A Delaware judge agreed to fast-track the case with an October trial date instead of February that Musk wanted.
Twitter Inc. scored an early win against Elon Musk in its fight to make him complete his $44 billion buyout, as a Delaware judge agreed to fast-track the case with an October trial date.
Chancery Court Chief Judge Kathaleen St. J. McCormick on Tuesday scheduled the trial for five days in the fall, instead of two weeks in February as the billionaire requested. Twitter argued it was suffering under the Tesla Inc. founder’s withdrawal from the deal and disparagement of the social media company.
The ruling marks the first victory for Twitter in a case in which many legal experts say Musk will be the underdog.
In a hearing in Wilmington, the judge made clear she saw little merit in Musk’s scheduling arguments, saying his lawyers “underestimate the ability of this court to quickly process” complex disputes in merger-and-acquisition cases.
McCormick found that the battle over the teetering transaction was “creating a cloud of uncertainty” over Twitter. “The reality is, continued delays threaten imminent harm” to the company, she said.
The judge had no questions for Twitter’s lawyer after his argument but did stop Musk’s attorney when he called the Sept. 19 trial start Twitter proposed “preposterous.” She cited a past case that moved to trial within three months and rejected the Musk lawyer’s argument that she herself took a year to get another case to trial, noting the constraints of the pandemic at the time.
McCormick told the parties to propose specific October dates for the non-jury trial and wrapped up the hearing — held remotely to accommodate her own case of Covid — in just over an hour and a half.
Twitter shares jumped as much as 5.4% after the ruling.
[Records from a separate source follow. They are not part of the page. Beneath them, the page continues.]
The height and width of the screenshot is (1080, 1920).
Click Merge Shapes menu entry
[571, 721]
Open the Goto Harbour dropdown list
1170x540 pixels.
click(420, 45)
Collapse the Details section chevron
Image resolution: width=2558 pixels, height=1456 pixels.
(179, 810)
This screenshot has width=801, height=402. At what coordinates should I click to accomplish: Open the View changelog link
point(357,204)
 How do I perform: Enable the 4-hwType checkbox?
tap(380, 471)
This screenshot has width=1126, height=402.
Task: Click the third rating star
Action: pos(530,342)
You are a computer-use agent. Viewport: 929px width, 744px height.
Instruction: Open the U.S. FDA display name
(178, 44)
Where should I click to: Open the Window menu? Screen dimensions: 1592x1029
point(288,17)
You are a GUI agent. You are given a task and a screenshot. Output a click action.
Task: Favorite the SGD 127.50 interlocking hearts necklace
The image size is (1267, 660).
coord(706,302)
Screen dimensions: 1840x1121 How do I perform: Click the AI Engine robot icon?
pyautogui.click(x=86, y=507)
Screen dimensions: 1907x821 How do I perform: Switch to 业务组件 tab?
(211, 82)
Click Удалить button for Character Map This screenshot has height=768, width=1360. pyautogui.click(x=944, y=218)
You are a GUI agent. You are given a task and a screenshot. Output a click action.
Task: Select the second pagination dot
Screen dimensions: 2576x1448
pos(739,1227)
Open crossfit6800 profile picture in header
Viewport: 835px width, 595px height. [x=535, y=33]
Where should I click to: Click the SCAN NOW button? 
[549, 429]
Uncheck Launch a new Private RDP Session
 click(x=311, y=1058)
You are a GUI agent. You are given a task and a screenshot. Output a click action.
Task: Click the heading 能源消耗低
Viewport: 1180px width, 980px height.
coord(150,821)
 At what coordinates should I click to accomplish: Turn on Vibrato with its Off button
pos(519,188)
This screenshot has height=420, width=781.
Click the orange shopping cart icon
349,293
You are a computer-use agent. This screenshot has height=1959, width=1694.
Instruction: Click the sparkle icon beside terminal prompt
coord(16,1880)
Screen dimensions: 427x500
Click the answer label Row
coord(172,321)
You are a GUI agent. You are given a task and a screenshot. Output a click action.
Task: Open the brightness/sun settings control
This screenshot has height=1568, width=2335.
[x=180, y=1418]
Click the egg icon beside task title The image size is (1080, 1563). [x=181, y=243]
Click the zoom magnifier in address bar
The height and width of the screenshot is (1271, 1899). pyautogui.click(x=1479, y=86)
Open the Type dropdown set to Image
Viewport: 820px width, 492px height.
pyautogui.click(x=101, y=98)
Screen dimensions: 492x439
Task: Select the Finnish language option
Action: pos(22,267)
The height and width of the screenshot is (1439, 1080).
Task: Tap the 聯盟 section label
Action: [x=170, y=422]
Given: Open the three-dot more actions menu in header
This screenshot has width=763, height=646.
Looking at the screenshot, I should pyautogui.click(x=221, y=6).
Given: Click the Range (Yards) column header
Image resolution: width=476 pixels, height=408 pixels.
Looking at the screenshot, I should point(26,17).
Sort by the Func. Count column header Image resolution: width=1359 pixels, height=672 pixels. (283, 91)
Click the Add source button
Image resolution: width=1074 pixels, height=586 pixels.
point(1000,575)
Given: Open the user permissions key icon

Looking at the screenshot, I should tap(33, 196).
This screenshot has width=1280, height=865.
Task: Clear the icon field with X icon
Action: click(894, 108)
They were trading at $39.32, up 2.4%, at 3:16 p.m. in New York. From the day Musk tweeted that the deal was “on hold” in mid-May, the stock had fallen as much as 22%. It hasn’t traded near the deal price of $54.20 a share since the first two weeks after the acquisition was announced.
Lawyers for San Francisco-based Twitter had said they needed only four days to prove the world’s richest person must honor his agreement. Twitter filed suit last week to force Musk to consummate the transaction.
In Tuesday’s hearing, a lawyer for Twitter argued that Musk was “contractually obligated to use his best efforts to close deal.” Instead, he is “doing the exact opposite,” attorney William Savitt told the judge. “He’s engaging in sabotage.”
Under the buyout agreement, Musk is obligated to finalize the deal within two days of all the closing conditions being met, Savitt said. Those conditions will be met in early September, he said.
“Mr. Musk has no intention of keeping any of his promises,” the lawyer said.
Musk’s legal team has said Twitter was unfairly pushing for a “warp speed” trial. Musk said Twitter violated the terms of the buyout deal by not turning over detailed information about so-called spam bot accounts within its system. The case requires a “forensic review and analysis of large swaths of data” about the bots along with other legal issues, Musk’s lawyers said in the filing.
Andrew Rossman, a lawyer for Musk, argued at the hearing that there was no need to rush a trial to meet an October deadline specified in the deal. The important date is when the financing commitments for the purchase expire, near the end of April of next year, he told the judge. A February trial would give the court enough time to decide the case and leave room for an appeal, Rossman said.
“The idea of running this case in 60 days” was “extraordinary,” he said of Twitter’s proposed schedule. “It’s a preposterous time frame.”
Rossman dismissed Twitter’s assertion that Musk is trying to run out the clock so the financing commitments lapse. His client “continued to use his best efforts to do the deal” by lining up financing and having his lawyers stay in communication with Twitter on the details right up to the day the company filed suit, he said.
“Mr. Musk has no motivation to harm Twitter,” given that he’s its second-largest shareholder, Rossman said.
In the end, he failed to persuade McCormick to deny Twitter an expedited schedule.
In interrupting his argument, the judge pointed to a 2001 merger fight between chicken processors Tyson Foods Inc. and IBP Inc. that went to trial within three months. The Chancery judge in that case ordered Tyson to proceed with the $4.7 billion buyout of its rival after it sought to cancel the deal.
McCormick rejected Rossman’s citation of a case she presided over herself — private equity firm Kohlberg’s effort to walk away from a $550 million acquisition of cake supplier DecoPac Holdings from Snow Phipps Group LLC — that took a year to get to trial. Questions arose about the buyout just as the pandemic was gaining traction, she noted. In what could be an ominous foreshadowing for Musk, McCormick ordered Kohlberg to close the deal.
Chancery judges in Delaware, the corporate home to more than half of U.S. public companies, are known for being able to parse legal thickets of complex merger-and-acquisition disputes more quickly than many other US courts. Unlike in some states where it can take several years to get a case to trial, Delaware Chancery Court generally moves quicker, with cases often argued within five or six months of being filed.